> _What the task requires_:
Please extend the project summary on the Sclerotinia stem rot field nursery below, picking up right after its final sentence.

> _Excerpt to read_:
Segment Open

Lange: Sclerotinia stem rot field nursery for evaluation of resistance and fungicide efficacy
Date: March 2008
Term: 2 years
Status: Completed
Researcher(s): Ralph Lange and Rodney Werezuk, Alberta Research Council
SaskCanola Investment: n/a
Total Project Cost: n/a
Funding Partners: n/a
Project Summary
Sclerotinia sclerotiorum is the causal agent of Sclerotinia stem rot (SSR), and can cause severe economic damage to Argentine canola. Researchers know that if it were available, genetic resistance to SSR would be an attractive option to canola growers They initiated a two-year project to develop a field scale SSR disease nursery for screening of genetic resistance. As a result of the research, the methods developed to produce enough ascopores to inoculate the field nursery have since been expanded. Researchers have supplied inoculum to other researchers and breeders across Canada to develop sclerotinia-resistant cultivars.
Sclerotinia sclerotiorum is the causal agent of Sclerotinia stem rot (SSR), and can cause severe economic damage to Brassica napus. Currently, the most effective methods of managing SSR in canola are rotation with non-host crops and application of foliar fungicides. Because of the persistent nature of sclerotia of S. sclerotiorum as well as migration of inoculum from neighbouring fields, crop rotation alone is not always an effective SSR management tool. Foliar fungicides require application at the correct crop and fungal developmental stages. They are a significant input cost, and efficacy is influenced by environmental conditions. Therefore, if genetic resistance to SSR was available, it would be an attractive option to canola growers, since reliance on fungicides would lessen, and canola production would become more profitable.
Based on previous success in building and running SSR field nurseries, and applying past experience gained with a small SSR nursery structure, researchers initiated a two year study to design, construct and make operational a field scale Sclerotinia stem rot (SSR) disease nursery structure. With this research structure, infection would hopefully be guaranteed due to the controlled environment within the nursery. The objective was to construct a large structure, relative to other controlled environment structures like greenhouses and growth chambers, which would allow larger plot sizes. Systems could be expanded to accommodate a commercially viable number of entries. Using this information, researchers planned to build a full scale nursery to use for cultivar and fungicide evaluation.

Segment Closed

> _Information_:
Segment Open

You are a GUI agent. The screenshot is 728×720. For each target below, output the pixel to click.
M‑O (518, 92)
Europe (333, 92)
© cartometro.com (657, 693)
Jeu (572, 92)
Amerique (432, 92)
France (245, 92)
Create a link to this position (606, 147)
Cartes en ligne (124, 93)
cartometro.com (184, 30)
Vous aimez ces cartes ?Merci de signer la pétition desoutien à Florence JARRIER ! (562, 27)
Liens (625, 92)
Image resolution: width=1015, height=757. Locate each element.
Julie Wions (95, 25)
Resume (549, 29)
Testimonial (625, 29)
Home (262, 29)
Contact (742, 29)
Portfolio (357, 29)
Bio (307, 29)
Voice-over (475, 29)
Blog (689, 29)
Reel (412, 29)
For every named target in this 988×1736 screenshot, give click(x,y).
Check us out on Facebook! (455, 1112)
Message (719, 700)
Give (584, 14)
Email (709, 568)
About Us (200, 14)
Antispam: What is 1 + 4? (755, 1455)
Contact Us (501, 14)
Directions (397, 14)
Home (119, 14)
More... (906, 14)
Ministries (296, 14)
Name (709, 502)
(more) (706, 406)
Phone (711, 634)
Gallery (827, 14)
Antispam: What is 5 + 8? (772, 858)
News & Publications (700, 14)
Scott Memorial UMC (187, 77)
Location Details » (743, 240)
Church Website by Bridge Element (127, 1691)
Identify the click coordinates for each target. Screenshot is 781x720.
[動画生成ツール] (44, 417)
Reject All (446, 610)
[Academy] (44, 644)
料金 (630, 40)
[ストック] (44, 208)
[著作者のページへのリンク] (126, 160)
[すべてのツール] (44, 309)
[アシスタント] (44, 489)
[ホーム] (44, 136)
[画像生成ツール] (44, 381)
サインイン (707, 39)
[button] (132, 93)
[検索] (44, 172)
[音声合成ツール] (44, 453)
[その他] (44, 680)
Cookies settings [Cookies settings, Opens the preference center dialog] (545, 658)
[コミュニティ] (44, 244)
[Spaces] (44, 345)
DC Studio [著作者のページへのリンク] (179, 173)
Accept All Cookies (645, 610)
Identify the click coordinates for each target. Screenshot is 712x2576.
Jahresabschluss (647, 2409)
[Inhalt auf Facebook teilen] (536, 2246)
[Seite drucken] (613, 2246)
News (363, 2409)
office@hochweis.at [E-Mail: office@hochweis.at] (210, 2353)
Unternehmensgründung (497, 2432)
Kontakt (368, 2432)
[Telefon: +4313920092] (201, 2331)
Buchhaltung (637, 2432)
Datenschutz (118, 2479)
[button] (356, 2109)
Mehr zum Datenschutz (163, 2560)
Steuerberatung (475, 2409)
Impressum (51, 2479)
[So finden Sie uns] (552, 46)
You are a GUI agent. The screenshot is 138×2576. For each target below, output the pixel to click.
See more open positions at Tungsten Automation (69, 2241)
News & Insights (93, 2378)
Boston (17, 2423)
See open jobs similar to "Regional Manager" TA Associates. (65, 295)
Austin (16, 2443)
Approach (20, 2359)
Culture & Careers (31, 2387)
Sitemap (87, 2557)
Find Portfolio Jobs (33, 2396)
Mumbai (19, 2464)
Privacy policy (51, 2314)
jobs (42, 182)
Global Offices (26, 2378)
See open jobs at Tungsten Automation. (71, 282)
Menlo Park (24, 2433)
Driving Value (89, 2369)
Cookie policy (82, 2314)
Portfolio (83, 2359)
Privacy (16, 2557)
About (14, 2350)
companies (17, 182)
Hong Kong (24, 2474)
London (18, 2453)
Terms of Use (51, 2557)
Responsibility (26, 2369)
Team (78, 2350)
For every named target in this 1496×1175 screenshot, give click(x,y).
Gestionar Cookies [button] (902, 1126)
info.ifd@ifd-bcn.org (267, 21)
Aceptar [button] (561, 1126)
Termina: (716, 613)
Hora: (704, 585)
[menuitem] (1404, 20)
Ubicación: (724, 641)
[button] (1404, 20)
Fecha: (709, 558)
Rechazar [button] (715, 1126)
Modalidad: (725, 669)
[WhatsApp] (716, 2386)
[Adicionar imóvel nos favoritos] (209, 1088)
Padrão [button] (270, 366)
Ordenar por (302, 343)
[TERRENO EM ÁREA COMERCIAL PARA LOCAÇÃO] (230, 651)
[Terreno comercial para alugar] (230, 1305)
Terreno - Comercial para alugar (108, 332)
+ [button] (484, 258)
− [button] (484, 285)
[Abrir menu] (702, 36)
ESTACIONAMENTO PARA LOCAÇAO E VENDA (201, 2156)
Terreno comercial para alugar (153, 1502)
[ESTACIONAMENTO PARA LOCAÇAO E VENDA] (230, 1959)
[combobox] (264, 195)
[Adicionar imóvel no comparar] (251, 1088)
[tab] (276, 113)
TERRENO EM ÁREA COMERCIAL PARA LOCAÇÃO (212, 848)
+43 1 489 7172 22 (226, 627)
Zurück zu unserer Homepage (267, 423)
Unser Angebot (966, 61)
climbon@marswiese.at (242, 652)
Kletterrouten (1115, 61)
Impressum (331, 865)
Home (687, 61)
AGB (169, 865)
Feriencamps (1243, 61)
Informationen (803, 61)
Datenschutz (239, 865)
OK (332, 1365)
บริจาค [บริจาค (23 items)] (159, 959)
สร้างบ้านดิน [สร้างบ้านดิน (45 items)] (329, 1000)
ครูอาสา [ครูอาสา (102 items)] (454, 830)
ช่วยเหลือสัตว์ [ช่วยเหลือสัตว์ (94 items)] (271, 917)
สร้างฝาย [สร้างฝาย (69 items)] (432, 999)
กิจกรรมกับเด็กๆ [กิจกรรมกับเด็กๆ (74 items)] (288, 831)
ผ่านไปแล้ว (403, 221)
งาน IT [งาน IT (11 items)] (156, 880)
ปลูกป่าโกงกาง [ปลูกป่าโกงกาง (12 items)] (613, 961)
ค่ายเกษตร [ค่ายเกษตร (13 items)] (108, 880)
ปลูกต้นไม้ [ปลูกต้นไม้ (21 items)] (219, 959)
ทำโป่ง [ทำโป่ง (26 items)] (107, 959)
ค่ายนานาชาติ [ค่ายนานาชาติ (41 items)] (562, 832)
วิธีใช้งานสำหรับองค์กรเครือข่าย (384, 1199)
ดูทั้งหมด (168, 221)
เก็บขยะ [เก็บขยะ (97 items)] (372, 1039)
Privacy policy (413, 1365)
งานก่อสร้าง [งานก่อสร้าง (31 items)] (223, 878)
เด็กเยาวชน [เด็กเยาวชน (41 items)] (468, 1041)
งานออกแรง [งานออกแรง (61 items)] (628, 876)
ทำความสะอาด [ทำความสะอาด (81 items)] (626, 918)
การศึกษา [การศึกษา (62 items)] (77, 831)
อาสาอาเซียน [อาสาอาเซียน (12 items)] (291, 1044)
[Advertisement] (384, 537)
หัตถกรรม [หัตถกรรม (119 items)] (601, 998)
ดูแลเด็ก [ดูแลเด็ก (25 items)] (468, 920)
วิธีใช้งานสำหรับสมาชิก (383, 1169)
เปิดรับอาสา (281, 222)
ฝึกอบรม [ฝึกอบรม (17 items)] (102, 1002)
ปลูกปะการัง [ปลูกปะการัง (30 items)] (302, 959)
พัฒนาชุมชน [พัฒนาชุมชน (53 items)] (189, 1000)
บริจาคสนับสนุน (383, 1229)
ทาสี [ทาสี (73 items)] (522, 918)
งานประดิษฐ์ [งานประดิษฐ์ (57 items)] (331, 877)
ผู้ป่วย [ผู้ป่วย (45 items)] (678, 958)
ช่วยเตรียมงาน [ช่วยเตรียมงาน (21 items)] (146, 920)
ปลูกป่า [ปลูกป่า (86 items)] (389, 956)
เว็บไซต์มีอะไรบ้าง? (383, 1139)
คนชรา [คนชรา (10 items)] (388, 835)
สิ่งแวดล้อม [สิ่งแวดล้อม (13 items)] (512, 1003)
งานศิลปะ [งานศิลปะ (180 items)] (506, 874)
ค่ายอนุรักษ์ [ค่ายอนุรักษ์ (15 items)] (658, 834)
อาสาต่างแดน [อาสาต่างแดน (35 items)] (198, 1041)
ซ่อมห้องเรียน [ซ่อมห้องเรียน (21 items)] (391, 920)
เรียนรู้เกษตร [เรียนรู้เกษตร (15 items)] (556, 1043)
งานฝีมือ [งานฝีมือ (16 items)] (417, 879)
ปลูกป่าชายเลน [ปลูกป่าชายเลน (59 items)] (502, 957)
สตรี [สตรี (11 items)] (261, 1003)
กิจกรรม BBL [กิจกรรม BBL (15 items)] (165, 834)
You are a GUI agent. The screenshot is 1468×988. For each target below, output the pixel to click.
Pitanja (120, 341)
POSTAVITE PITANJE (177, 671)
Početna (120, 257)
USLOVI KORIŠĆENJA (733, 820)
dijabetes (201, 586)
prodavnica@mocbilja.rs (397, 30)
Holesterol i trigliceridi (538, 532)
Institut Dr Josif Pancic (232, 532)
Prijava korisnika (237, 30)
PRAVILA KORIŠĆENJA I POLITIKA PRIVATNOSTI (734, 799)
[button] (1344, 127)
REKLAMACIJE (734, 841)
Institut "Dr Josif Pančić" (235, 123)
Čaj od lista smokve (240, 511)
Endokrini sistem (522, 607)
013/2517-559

Segment Closed

> _Result_:
The first year of the study resulted in a disappointing performance with no SSR symptoms observed in the pilot-scale nursery. Therefore, the expansion of the nursery planned for year two was cancelled; however improvements to the structure were made to improve the chances of developing infection. The operational data gained in 2006 were valuable and used to modify nursery design and operation in 2007. Despite the improved performance in 2007, statistically significant treatment effects could only be measured on plants treated with fungicides because overall disease severity and incidence remained low. Effects of genotype on disease development were either too subtle to be detected, or the genotypes tested were in fact not SSR-resistant.
As a result of the research, the methods developed to produce enough ascopores to inoculate the field nursery have since been expanded. Researchers have supplied inoculum to other researchers and breeders across Canada to develop sclerotinia-resistant cultivars. It was previously thought that it was impractical to produce sufficient inoculum to apply adequate quantities to field nurseries, but researchers have worked out the methods needed to do this, based on an initial method used by Dr. Greg Boland at the University of Guelph.